Re: message dialog?



On Thursday, July 10, 2003, at 09:29  AM, Bruno Boettcher wrote:

looking up the gtk docu (which BTW could take some serious lessons from, e.g. the java-docu..) i found a thing called GtkMessageDialog due to the lack of perl-gtk docu i wasn't able to build this up.... i tryed several ways and namings but this thing seems unknown in perl-gtk?

the object you want is Gtk2::MessageDialog. the flags and constants appear as strings, and you can use either the full C name or the "nickname"; this is described in the Gtk2::api manpage.


does someone has an example script of that type of popup box?

the gtk-demo does it:

http://cvs.sourceforge.net/cgi-bin/viewcvs.cgi/gtk2-perl/gtk2-perl-xs/ Gtk2/gtk-demo/dialog.pl?rev=1.3&content-type=text/vnd.viewcvs-markup

the old inline stuff has an example that should work in gtk2-perl-xs:
http://cvs.sourceforge.net/cgi-bin/viewcvs.cgi/gtk2-perl/gtk2-perl/ misc-examples/message-dialog.pl?rev=1.1&content-type=text/vnd.viewcvs- markup


looking through the (scarce) docu i found, there's an example script
using a Gnome::MessageBox to achieve this... first time i stumbled
accross this gnome:: stuff, what's that exactly? where do i find docus?
should i use that instead of gtk? what are the advantages/shortcomings?

gnome is the Gnu Network Object Model Environment, with an extensive webpage at http://gnome.org/ ... the Gnome:: and Gnome2:: stuff is perl bindings to the gnome libraries for user interfaces, corba, application frameworks, what have you. gnome is an added layer of dependency on Gtk. Gtk is to Gnome as Qt is to KDE or (very roughly) the Win32 API is to MFC.

in gtk+ 2.x, a lot of the simpler aspects of the gnome ui libraries (like GnomeMessageBox and stock items) were moved into gtk itself (e.g.
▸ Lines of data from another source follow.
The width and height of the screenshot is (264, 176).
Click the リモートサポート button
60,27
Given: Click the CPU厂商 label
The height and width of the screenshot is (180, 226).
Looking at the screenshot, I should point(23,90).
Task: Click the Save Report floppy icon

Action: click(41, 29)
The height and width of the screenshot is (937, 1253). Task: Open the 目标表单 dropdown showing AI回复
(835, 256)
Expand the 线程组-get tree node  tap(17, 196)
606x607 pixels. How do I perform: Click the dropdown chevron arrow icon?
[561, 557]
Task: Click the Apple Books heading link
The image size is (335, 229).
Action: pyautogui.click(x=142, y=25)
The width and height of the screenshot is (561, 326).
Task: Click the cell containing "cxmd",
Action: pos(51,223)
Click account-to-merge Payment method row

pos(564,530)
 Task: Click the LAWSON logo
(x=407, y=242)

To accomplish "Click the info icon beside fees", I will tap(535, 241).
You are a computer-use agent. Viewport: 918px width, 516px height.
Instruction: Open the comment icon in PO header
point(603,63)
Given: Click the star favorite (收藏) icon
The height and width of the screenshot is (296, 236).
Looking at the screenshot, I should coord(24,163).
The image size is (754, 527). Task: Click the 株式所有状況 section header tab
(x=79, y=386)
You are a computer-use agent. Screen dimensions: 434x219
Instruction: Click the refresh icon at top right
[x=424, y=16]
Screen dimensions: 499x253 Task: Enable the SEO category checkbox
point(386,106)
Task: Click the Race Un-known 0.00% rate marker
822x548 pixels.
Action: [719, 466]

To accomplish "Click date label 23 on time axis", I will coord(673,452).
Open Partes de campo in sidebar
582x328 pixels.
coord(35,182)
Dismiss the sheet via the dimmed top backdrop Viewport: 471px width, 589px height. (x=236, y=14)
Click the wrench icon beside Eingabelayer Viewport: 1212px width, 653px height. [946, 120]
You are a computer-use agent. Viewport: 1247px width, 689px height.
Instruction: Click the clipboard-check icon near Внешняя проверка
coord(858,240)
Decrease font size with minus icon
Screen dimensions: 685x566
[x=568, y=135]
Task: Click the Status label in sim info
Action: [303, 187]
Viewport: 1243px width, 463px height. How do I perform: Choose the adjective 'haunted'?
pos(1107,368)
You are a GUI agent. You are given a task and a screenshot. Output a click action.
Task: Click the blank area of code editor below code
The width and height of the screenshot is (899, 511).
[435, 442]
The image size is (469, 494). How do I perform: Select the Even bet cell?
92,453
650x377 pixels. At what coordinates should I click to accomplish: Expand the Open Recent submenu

GtkMessageDialog and stock items).

whether you should use the Gnome perl modules to write your applications depends on a few things: are you willing to require your users to have gnome installed to run your perl app in order to get some of the programmer creature-comforts it offers? do you actually need any of the things that it offers? many systems, in fact most linux distros, already have gnome installed, so it's not a problem; other systems, like win32, don't do so well with gnome.


and whilst i am at it.... my app builds up a gtk table. Each line has
several active fields (attached signal handlers...). On refreshes i
would like eventually to remove lines and shift up the rest... but as i
looked at it, it will be much simpler to destroy the whole thing, and
rebuild it, unless i overlooked something?

if the information is dynamic, why not use a GtkListStore and GtkTreeView?

for another program i have i thought of doing too a GUI, but there a
tabbed pane would be nice, does there such a widget allready exist ?

GtkNotebook is the tabbed thing you're thinking about.

why not have a look through the gtk tutorials on gtk.org? they're really informative for stuff like this.